● **Tarefa 1**
No texto sobre a operação Oxigênio no Amazonas, quantos metros cúbicos de oxigênio as fornecedoras precisavam entregar por dia para atender hospitais públicos e privados?
● **Tarefa 2**
Dê seguimento ao texto sobre a operação Oxigênio no Amazonas, a partir da última frase apresentada.

Em meio ao caos do momento mais crítico da pandemia do coronavírus, o governo do Amazonas e o Ministério da Saúde começaram na noite da quinta-feira (14) a operação Oxigênio para abastecer os hospitais do Amazonas com o gás, cuja demanda disparou em índices de consumo após o aumento de casos de covid-19. Os aviões com o produto chegaram no estado durante a madrugada desta sexta-feira (15).
De acordo com o governador Wilson Lima, o plano começou a ser executado após as principais fornecedoras do produto não suportarem a demanda das redes pública e privada do estado, que passou a ser cinco vezes maior nos últimos 15 dias.
Para atender a necessidade dos pacientes de hospitais públicos quanto dos hospitais privados, as fornecedoras precisavam entregar 76.500 metros cúbicos (m³) diariamente. No entanto, a capacidade de entrega das empresas tem sido somente de 28.200 m³/dia. Para sanar o déficit de 48.300m³ diários, a operação busca o gás em Fortaleza e São Paulo para levar até Manaus em aviões da FAB (Força Aérea Brasileira).
Segundo os médicos, o colapso provocou a morte de diversos pacientes na noite da quinta-feira. Com isso, o governo federal anunciou que levará pacientes para outros Estados. A estimativa é de que sejam realizadas 750 transferências. Profissionais de saúde disseram ainda que hospitais fecharam as portas na quinta-feira por falta de insumos e leitos, e precisaram de apoio da PM para evitar invasões. O governo estadual diz o que Amazonas vive a fase mais crítica da pandemia.
De acordo com o secretário de Atenção Especializada do Ministério da Saúde, coronel Luiz Otávio Franco Duarte, os aviões da FAB têm condições de manter uma ponte aérea São Paulo-Manaus para complementar a produção de oxigênio em Manaus. Cada viagem de avião tem capacidade de abastecer a capital com 5.000m³.

● **Dados fornecidos**
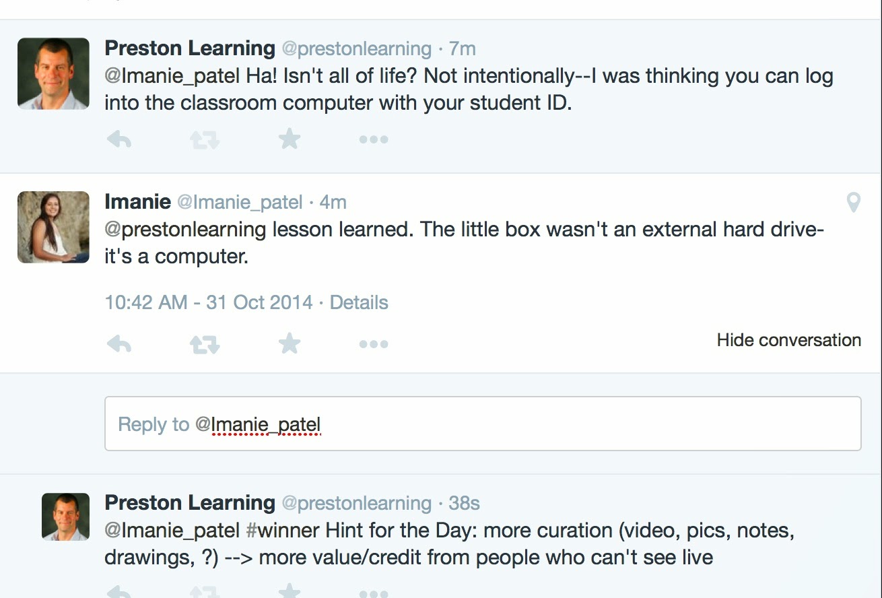Open the #winner hashtag
Viewport: 882px width, 598px height.
point(282,531)
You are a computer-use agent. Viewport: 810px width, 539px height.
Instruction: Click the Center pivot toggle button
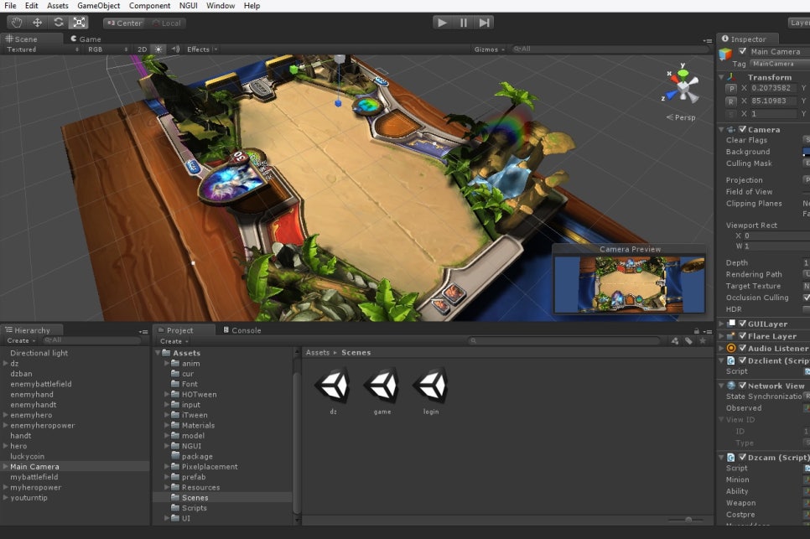[124, 23]
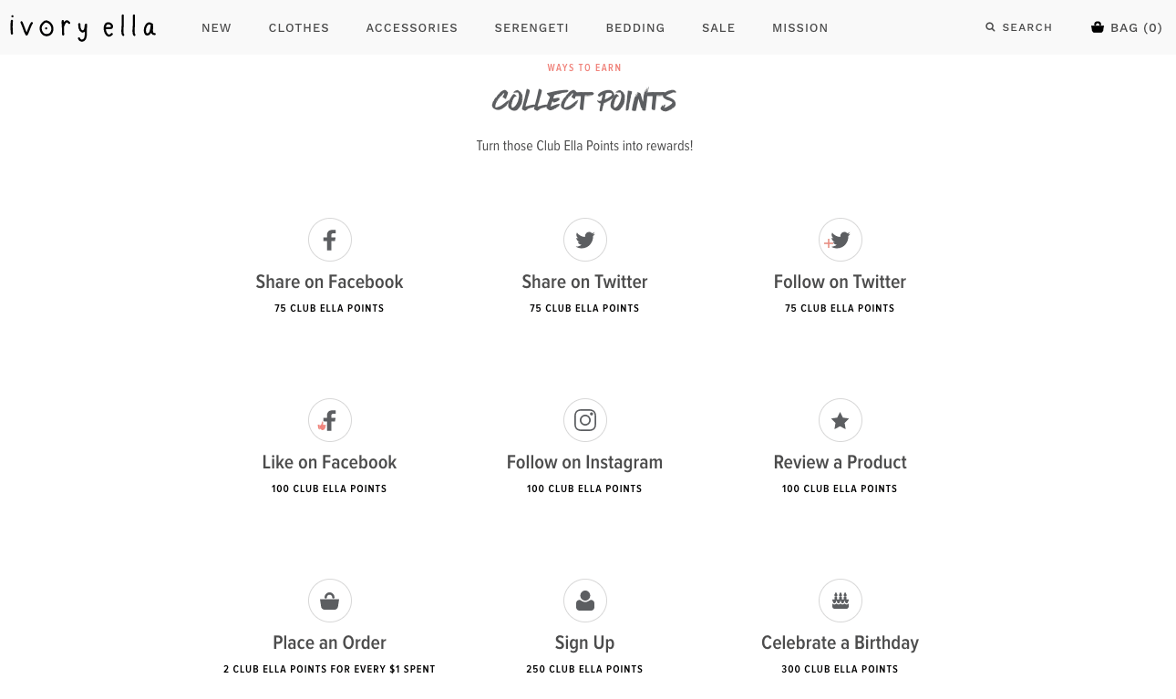Click the Share on Twitter bird icon

click(584, 240)
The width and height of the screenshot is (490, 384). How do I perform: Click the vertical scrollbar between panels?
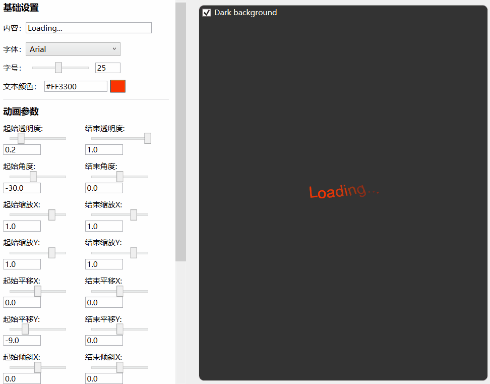pos(181,131)
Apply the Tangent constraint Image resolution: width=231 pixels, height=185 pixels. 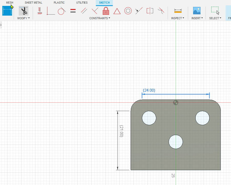click(x=61, y=11)
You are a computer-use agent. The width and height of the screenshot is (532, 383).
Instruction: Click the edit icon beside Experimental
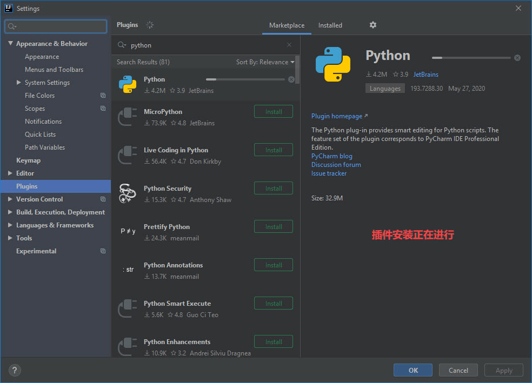(102, 251)
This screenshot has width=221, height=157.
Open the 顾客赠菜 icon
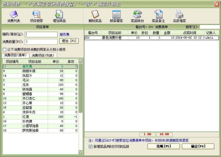point(116,14)
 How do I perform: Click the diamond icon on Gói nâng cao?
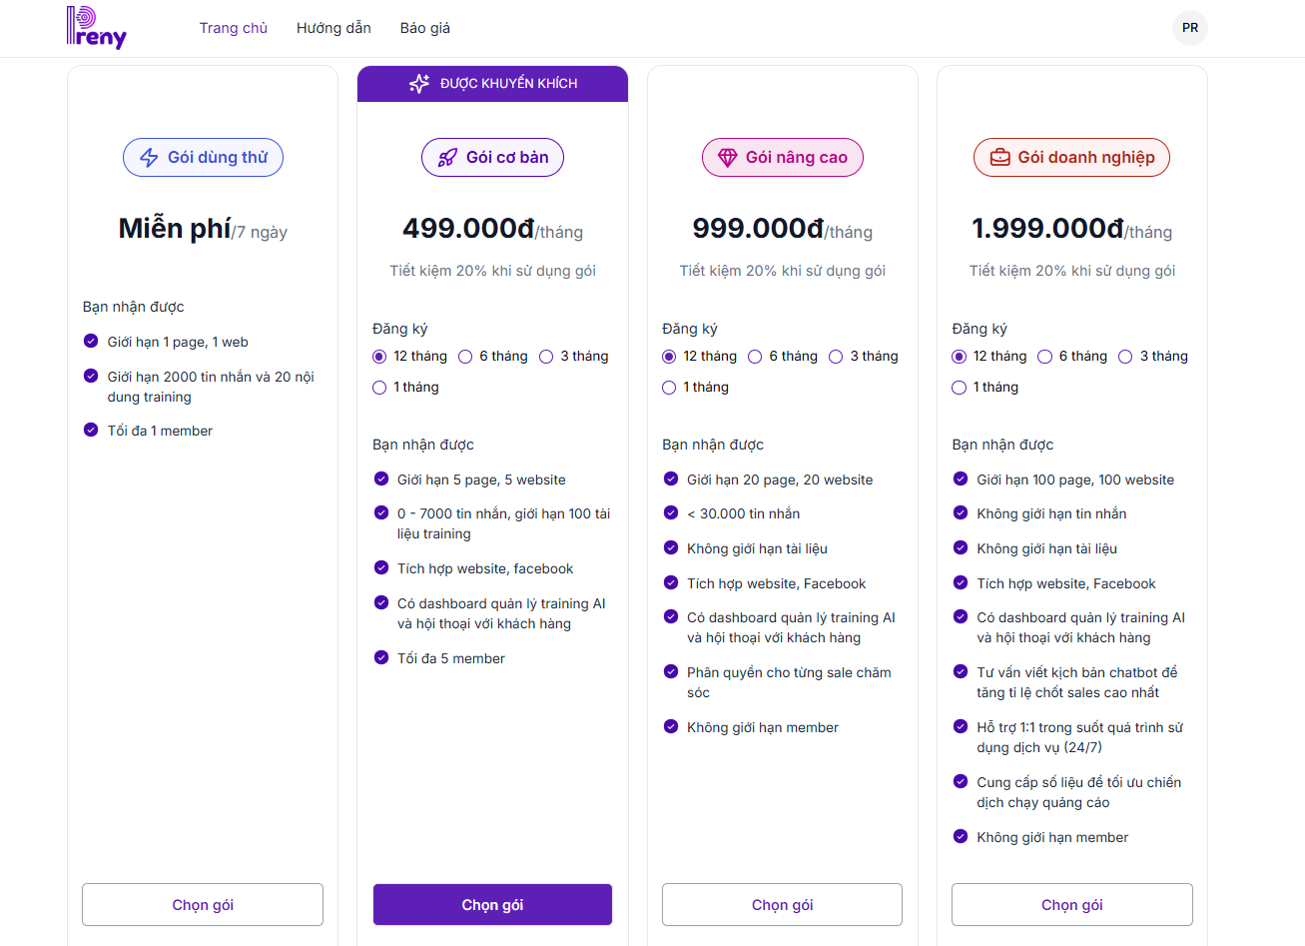tap(727, 158)
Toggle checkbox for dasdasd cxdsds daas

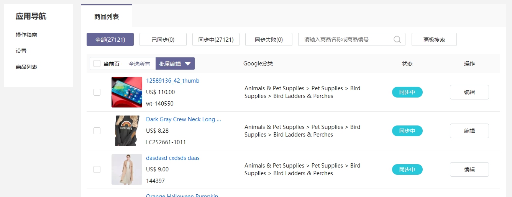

● **Resposta 1**
76.500 m³ por dia.

● **Resposta 2**
“Diante do desabastecimento, não só aqui no Amazonas, mas em diversas partes do mundo, nós, abrimos a operação. O consumo diário hoje no Amazonas é de 76.000m³, e temos um déficit diário de 48.000 m³. A matemática é bem objetiva e mostra o esforço do SUS para equalizar esse item nobre”, afirmou o coronel.
A logística da operação prevê também rota terrestre com insumos até Belém, saindo de Fortaleza, para chegar a Manaus por meio de aviões. Para atender com urgência as redes, o transporte terrestre e fluvial, que seria o procedimento mais comum, foi descartado.
Novos pedidos de oxigênio
Na quinta-feira (14), o governo do Amazonas requisitou o eventual estoque ou produção de oxigênio de 17 indústrias do Polo Industrial de Manaus (PIM). A medida tomada pela Secretaria de Estado de Saúde do Amazonas (SES-AM), tem como objetivo garantir a assistência de pacientes.
A ação faz parte de uma série de esforços do governo do Amazonas para atender a alta demanda ocasionada pelas internações de pacientes com o novo coronavírus. A requisição de um estabelecimento privado é um ato administrativo previsto na Constituição Federal e na Lei nº 8.080/1990, a Lei do SUS. O instrumento é um ato administrativo tomado pela autoridade competente diante de um perigo público iminente – no caso a explosão de casos de covid-19. Previsto tanto na Constituição quanto na Lei do SUS, o dispositivo prevê a requisição de bens privados, móveis e imóveis, inclusive serviços, indenizando posteriormente.
Disputa pelo produto
Diante do caos instaurado no estado pela elevada demanda do oxigênio, episódios de crimes envolvendo a apreensão do insumo. A Secretaria de Segurança Pública do Amazonas apreendeu, na quinta-feira (14), um caminhão com cilindros de oxigênio, no bairro Alvorada, zona centro-oeste de Manaus. Um homem de 38 anos foi detido e vai responder por reter produtos para o fim de especulação e ficará à disposição da Justiça.
O secretário de Segurança, Coronel Louismar Bonates, esteve no local da denúncia e encontrou o caminhão, distante da empresa, com os cilindros distribuídos pela empresa. O fato ocorreu nas proximidades do Sesc Amazonas. Foram encontrados no caminhão 33 cilindros, dos quais 26 possuíam oxigênio.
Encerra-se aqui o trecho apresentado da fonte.